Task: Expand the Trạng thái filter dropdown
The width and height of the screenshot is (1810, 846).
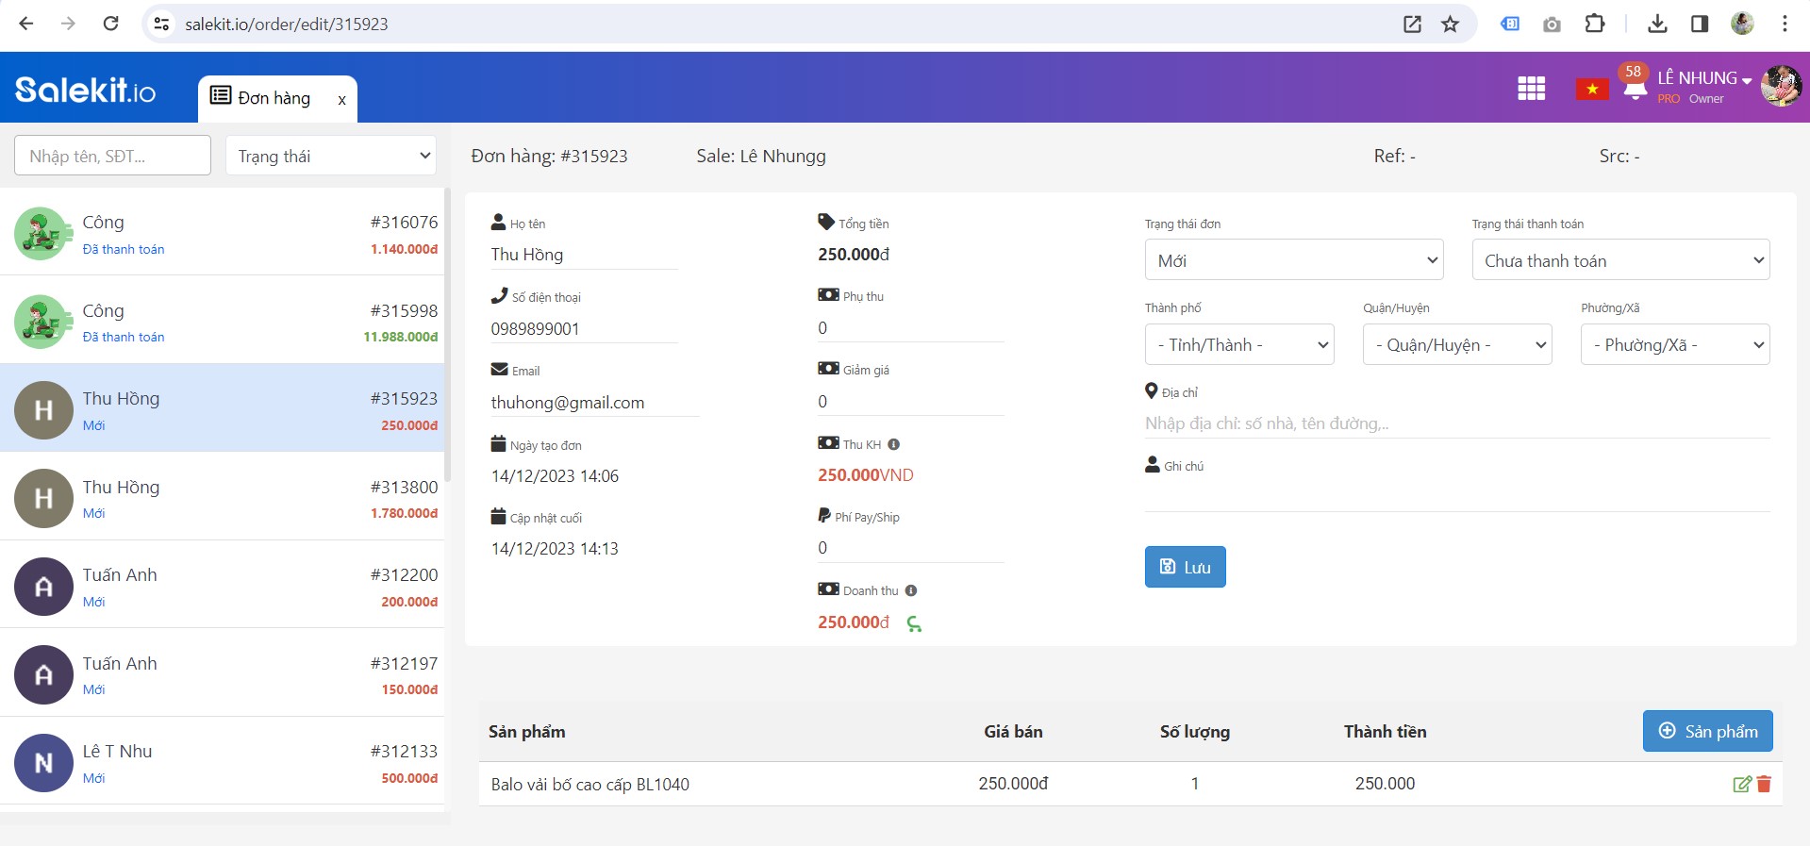Action: coord(331,156)
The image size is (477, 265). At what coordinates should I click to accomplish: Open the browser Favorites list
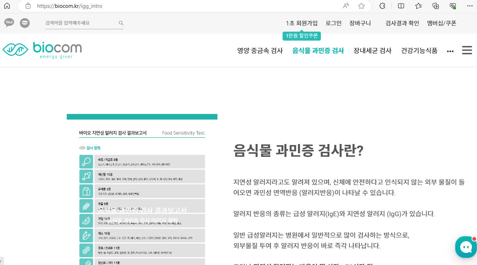click(x=418, y=6)
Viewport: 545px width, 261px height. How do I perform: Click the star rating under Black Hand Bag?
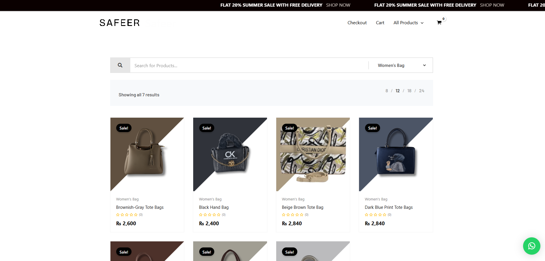(210, 215)
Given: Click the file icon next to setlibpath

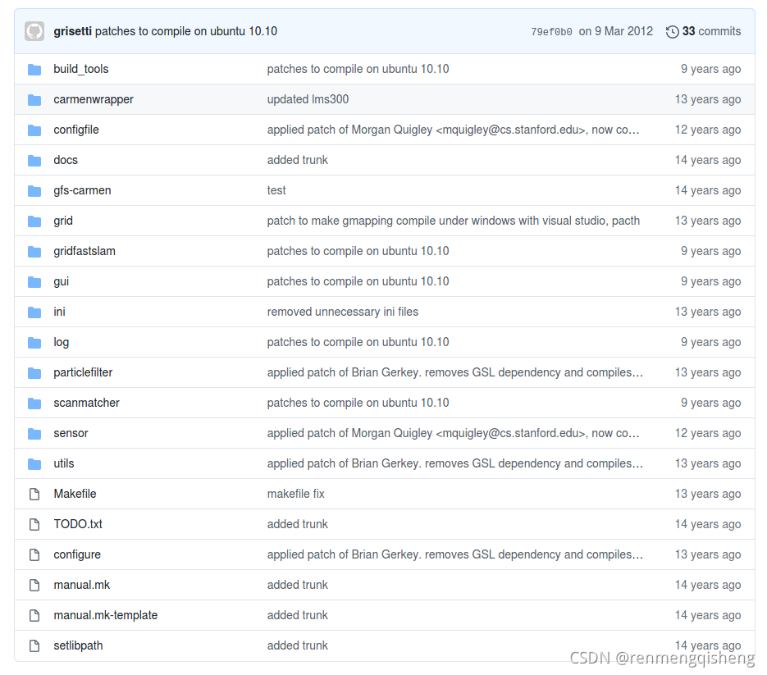Looking at the screenshot, I should tap(34, 645).
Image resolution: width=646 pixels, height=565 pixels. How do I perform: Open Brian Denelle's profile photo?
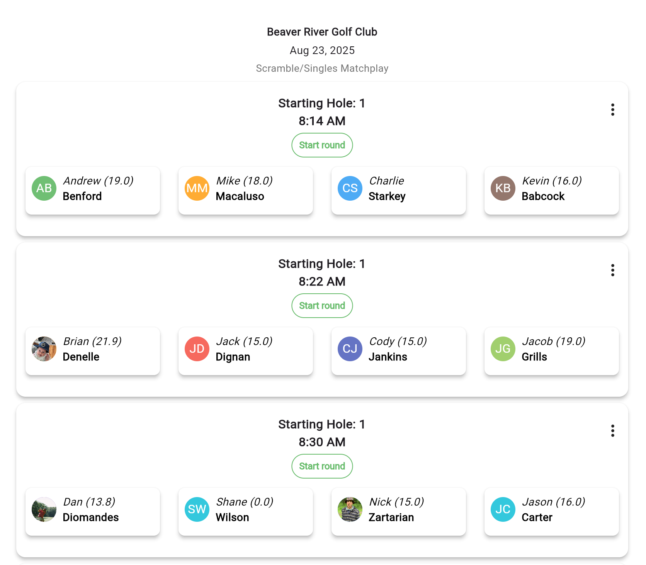pyautogui.click(x=44, y=349)
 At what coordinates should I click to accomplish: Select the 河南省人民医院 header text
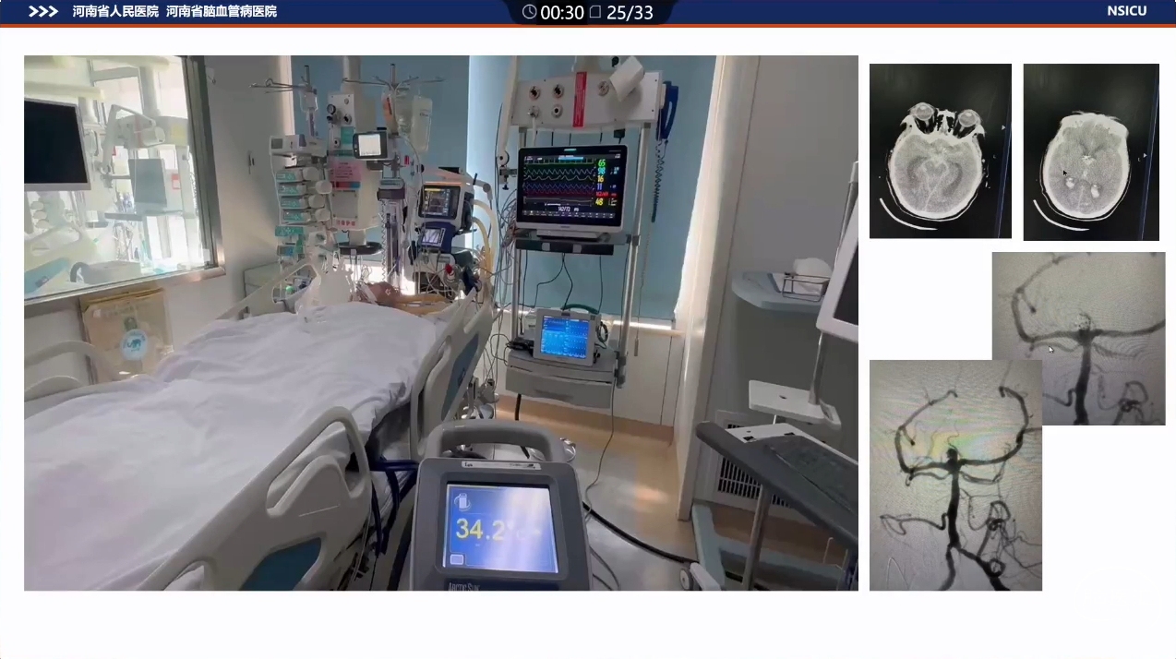115,12
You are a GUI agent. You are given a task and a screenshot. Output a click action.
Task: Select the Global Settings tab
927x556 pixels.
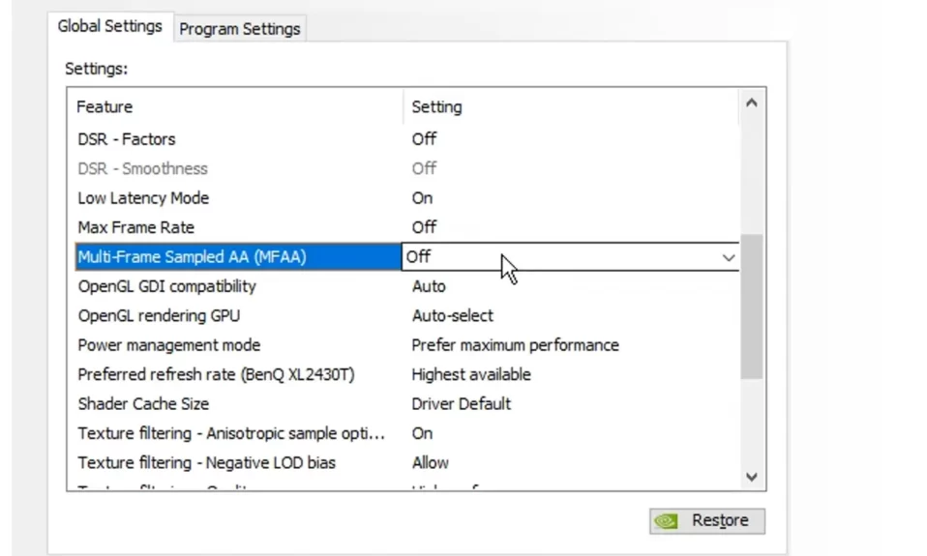click(110, 26)
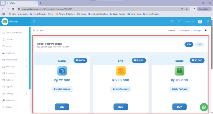Go to API Keys in sidebar
This screenshot has height=114, width=213.
click(x=10, y=100)
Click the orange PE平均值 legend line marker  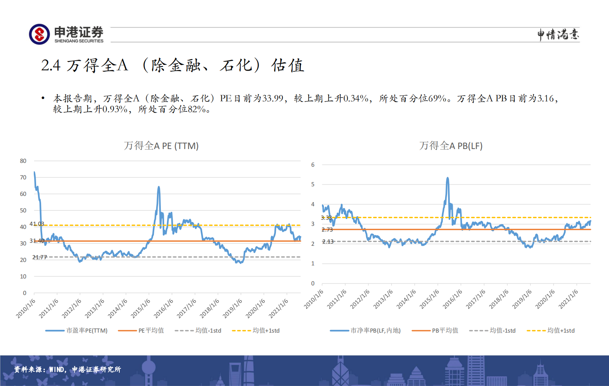pyautogui.click(x=127, y=331)
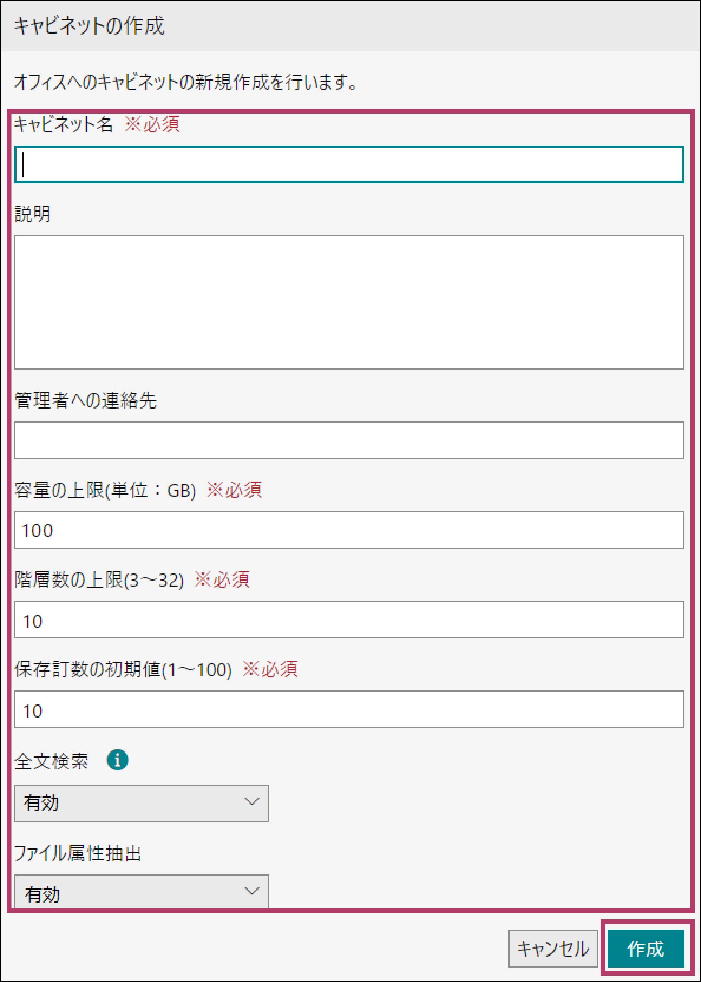Click the 全文検索 label text
Image resolution: width=701 pixels, height=982 pixels.
(51, 761)
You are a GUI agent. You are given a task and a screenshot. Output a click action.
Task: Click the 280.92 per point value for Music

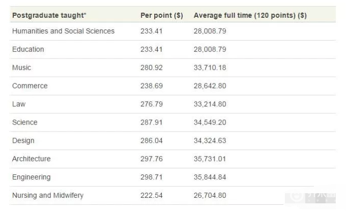pos(152,68)
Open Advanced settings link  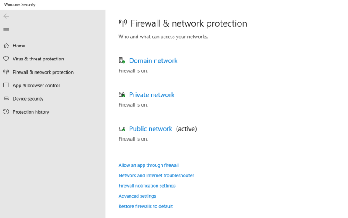click(x=137, y=196)
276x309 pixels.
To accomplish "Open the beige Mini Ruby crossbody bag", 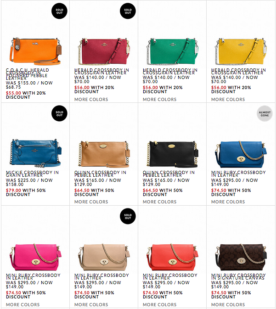I will click(104, 257).
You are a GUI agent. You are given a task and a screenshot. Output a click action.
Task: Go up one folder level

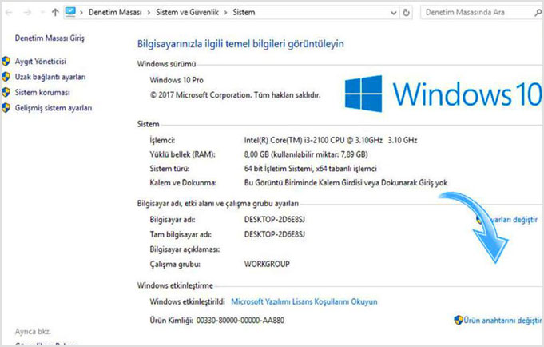54,13
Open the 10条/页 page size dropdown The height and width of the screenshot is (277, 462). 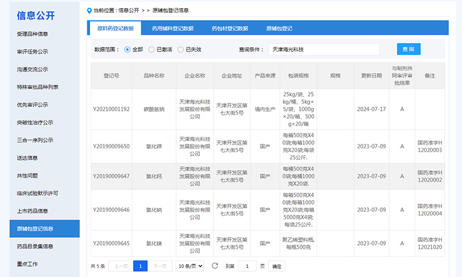point(190,266)
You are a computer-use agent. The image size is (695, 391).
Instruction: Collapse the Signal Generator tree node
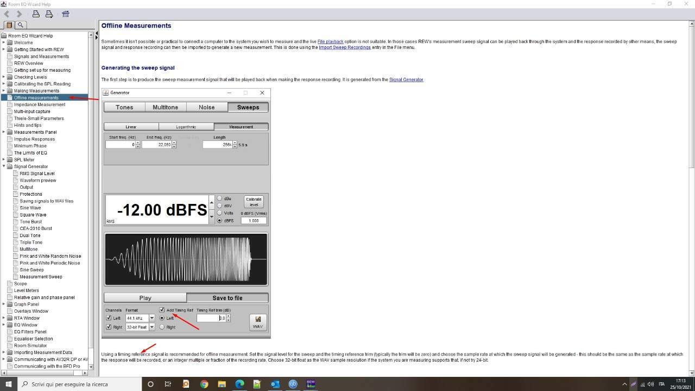click(4, 166)

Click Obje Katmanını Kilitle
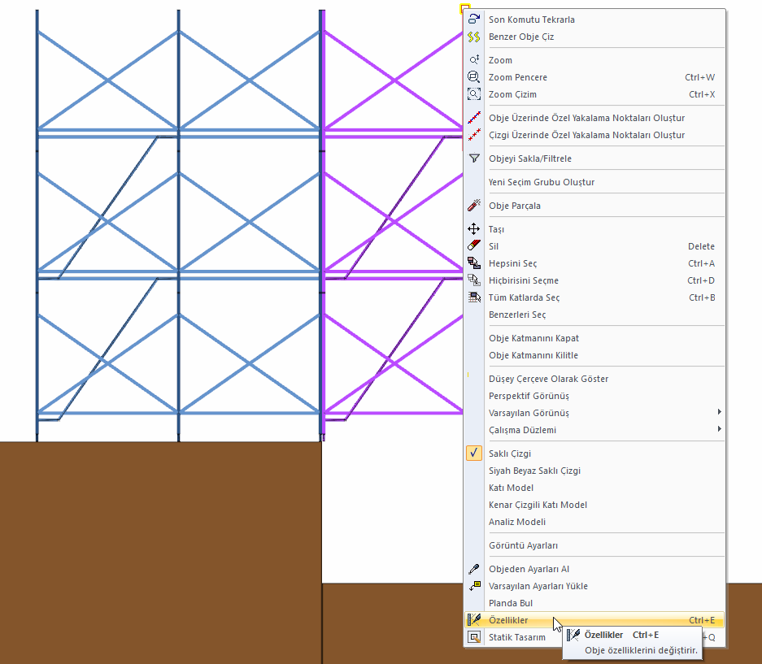(533, 355)
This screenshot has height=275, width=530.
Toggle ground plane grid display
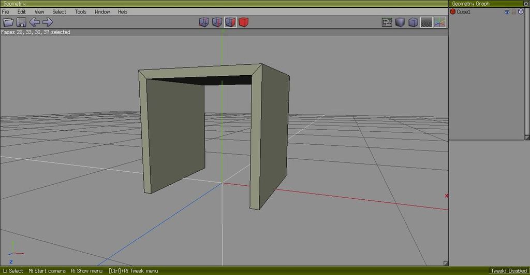426,22
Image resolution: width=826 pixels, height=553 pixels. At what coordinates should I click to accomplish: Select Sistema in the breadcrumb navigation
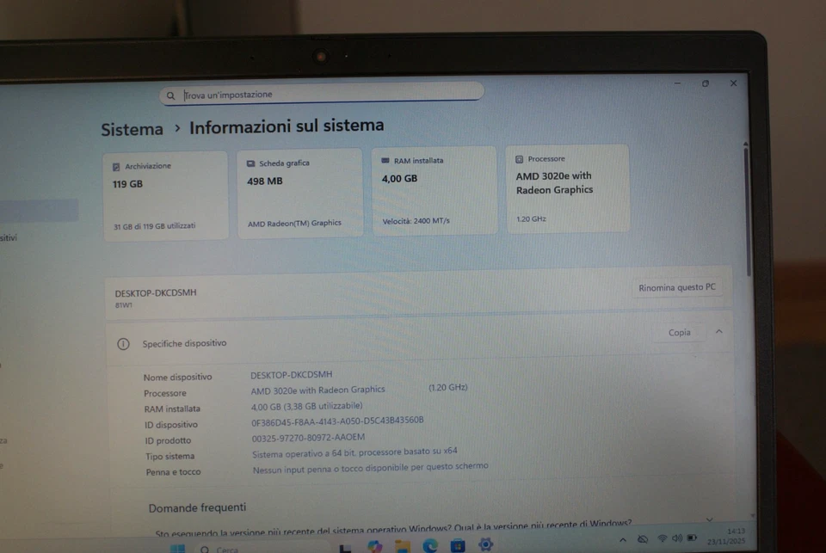click(x=132, y=127)
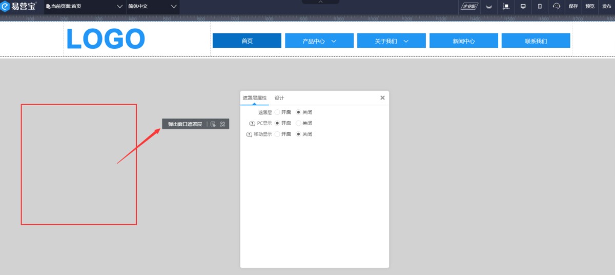Click the design tools icon on popup mask toolbar
The height and width of the screenshot is (275, 615).
point(222,124)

· · ·

> [TASK OBJECTIVE]: Please copy the data above word for word, but only from the line that contains "This screenshot has height=275, width=530." through the final line, both included, and without the pictures.

> [REPLY]:
This screenshot has height=275, width=530.
Toggle ground plane grid display
426,22
Image resolution: width=826 pixels, height=553 pixels. At what coordinates should I click to accomplish: Select Sistema in the breadcrumb navigation
click(x=132, y=127)
Click the design tools icon on popup mask toolbar
The height and width of the screenshot is (275, 615).
point(222,124)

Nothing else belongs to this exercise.